Restate word for word each line from the one containing "At what coordinates" through the end of the material, and nothing more. Drop every picture.

#### SOURCE DATA:
++++

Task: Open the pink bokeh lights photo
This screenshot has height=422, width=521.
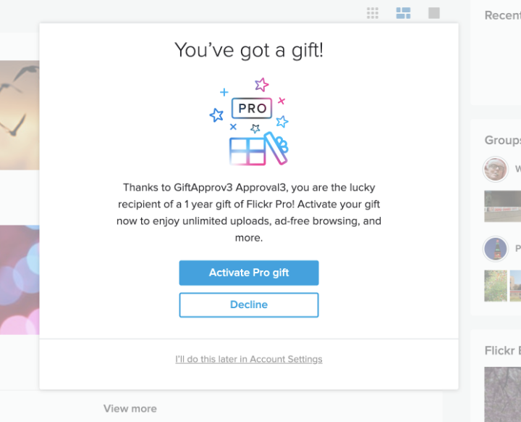Action: pyautogui.click(x=20, y=280)

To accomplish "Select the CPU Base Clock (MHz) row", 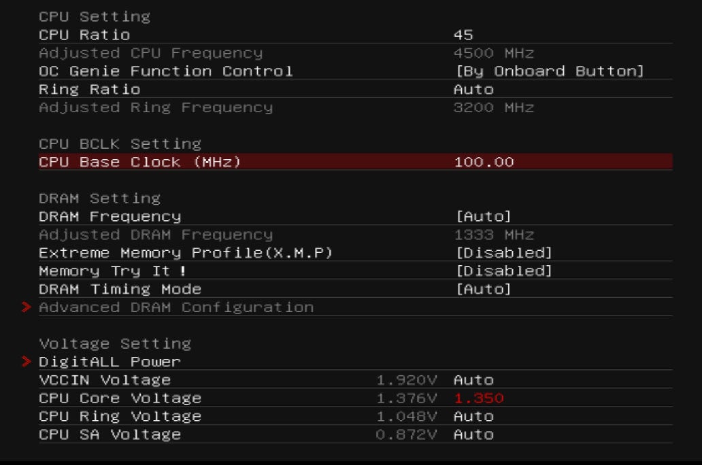I will click(139, 162).
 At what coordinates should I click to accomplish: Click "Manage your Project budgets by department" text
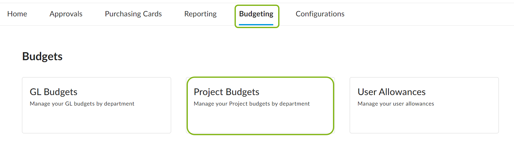[252, 104]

++++

#### RESPONSE TO THIS TASK:
 At what coordinates should I click to accomplish: Click "Manage your Project budgets by department" text
[252, 104]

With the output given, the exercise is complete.